The first was the only one to reach the top spot, boosted by the success of what became Glee's unofficial theme song, a cover of Journey’s Don’t Stop Believin’. Its UK sales to date stand at 493,000.
Iron Man 2 - AD/DC (2010)
The soundtrack for the Iron Man sequel was essentially a AC/DC hits collection, made up of fifteen songs from ten of their albums, spanning both the Bon Scott and Brian Johnson eras of the band. The album was a massive success across the world, hitting Number 1 in 11 countries, including the UK.
Titanic - James Horner (1998)
Primarily made up of the film’s music composed by James Horner, the epic Titanic soundtrack topped the charts across the world, including three non-consecutive weeks at the UK summit in Feb-March 1998. Sales of the album were driven by its chart-topping theme song My Heart Will Go On, performed by Celine Dion and co-produced by Horner. It's sales to date stand at a whopping 1.02 million.
Celine was pleased that she missed the boat on this occasion.
Evita - Madonna (1996)
Helmed by Andrew Lloyd Webber and Alan Parker, Evita and its music was a big change both visually and vocally for its leading lady Madonna.

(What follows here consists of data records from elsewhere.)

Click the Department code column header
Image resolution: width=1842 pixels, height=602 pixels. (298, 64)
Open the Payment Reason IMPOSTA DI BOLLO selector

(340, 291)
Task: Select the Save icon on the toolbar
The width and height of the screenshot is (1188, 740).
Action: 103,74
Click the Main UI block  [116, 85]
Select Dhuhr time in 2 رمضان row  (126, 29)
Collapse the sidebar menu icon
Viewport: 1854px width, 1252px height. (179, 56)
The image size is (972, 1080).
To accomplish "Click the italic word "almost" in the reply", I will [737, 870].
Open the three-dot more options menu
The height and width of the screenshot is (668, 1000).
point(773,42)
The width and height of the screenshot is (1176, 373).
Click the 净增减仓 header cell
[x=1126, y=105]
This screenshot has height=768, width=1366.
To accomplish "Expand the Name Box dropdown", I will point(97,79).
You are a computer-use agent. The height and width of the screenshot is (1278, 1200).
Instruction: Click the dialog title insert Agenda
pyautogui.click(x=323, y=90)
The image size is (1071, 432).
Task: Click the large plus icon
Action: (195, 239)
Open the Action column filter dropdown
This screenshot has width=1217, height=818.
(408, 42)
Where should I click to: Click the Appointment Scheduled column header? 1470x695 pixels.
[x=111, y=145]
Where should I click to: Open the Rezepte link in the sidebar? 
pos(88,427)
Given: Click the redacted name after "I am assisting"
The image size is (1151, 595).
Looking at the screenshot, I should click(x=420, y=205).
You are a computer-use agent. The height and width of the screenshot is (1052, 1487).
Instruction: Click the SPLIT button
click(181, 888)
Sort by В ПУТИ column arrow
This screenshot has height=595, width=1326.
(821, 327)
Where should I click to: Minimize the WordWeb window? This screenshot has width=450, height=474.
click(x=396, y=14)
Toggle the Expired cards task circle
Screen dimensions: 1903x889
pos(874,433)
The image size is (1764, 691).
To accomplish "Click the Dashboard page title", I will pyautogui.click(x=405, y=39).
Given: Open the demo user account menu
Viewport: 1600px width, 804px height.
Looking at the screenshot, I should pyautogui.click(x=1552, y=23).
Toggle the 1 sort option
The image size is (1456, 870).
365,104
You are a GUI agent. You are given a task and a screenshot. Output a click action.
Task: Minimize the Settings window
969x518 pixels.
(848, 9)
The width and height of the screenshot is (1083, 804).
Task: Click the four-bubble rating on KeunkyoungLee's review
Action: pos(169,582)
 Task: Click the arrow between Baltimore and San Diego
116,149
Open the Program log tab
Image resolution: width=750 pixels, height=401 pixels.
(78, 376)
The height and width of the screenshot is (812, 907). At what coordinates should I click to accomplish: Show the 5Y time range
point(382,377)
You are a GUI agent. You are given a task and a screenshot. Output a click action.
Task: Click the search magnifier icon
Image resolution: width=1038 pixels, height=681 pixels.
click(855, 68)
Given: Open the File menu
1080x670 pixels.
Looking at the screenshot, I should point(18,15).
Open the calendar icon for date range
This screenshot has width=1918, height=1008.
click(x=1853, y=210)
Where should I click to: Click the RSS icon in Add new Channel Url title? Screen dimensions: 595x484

The collection reached Number 1 in the UK 13 weeks after its release and earned Madonna another three Top 10 singles: You Must Love Me, Another Suitcase in Another Hall and, of course, Don’t Cry For Me Argentina. At the time of writing the soundtrack has sold 505,000.
The music from the teen musical-drama, which followed a group of students at New York’s High School of Performing Arts, was produced by Michael Gore, though apparently the filmmakers initially wanted Giorgio Moroder for the project.
The recording of the famous title track performed by Irene Cara, Gore previously said, was a painstaking process - though given it and its parent album reached Number 1, we’d say the hard work more than paid off.
Grease was the word across the globe in the summer of ‘78, and the movie’s soundtrack was a Number 1 smash just about everywhere, including a whopping 13 weeks in the UK, where it is one of the 60 biggest selling albums of all time. The collection spawned two chart-topping singles, You’re The One That I Want and Summer Nights, while the title track by Franki Valli (and written by Barry Gibb, no less) reached Number 3.
Saturday Night Fever (1978)
Largely made of music written and performed by the Bee Gees, including Stayin’ Alive and Night Fever, the Saturday Night Fever soundtrack epitomised the disco phenomenon of the ‘70s, logging 18 weeks at Number 1 on the Official UK Albums Chart. What’s more, it’s one of just three soundtracks to be awarded a Grammy for Album of the Year, along with The Bodyguard and O Brother, Where Art Thou?.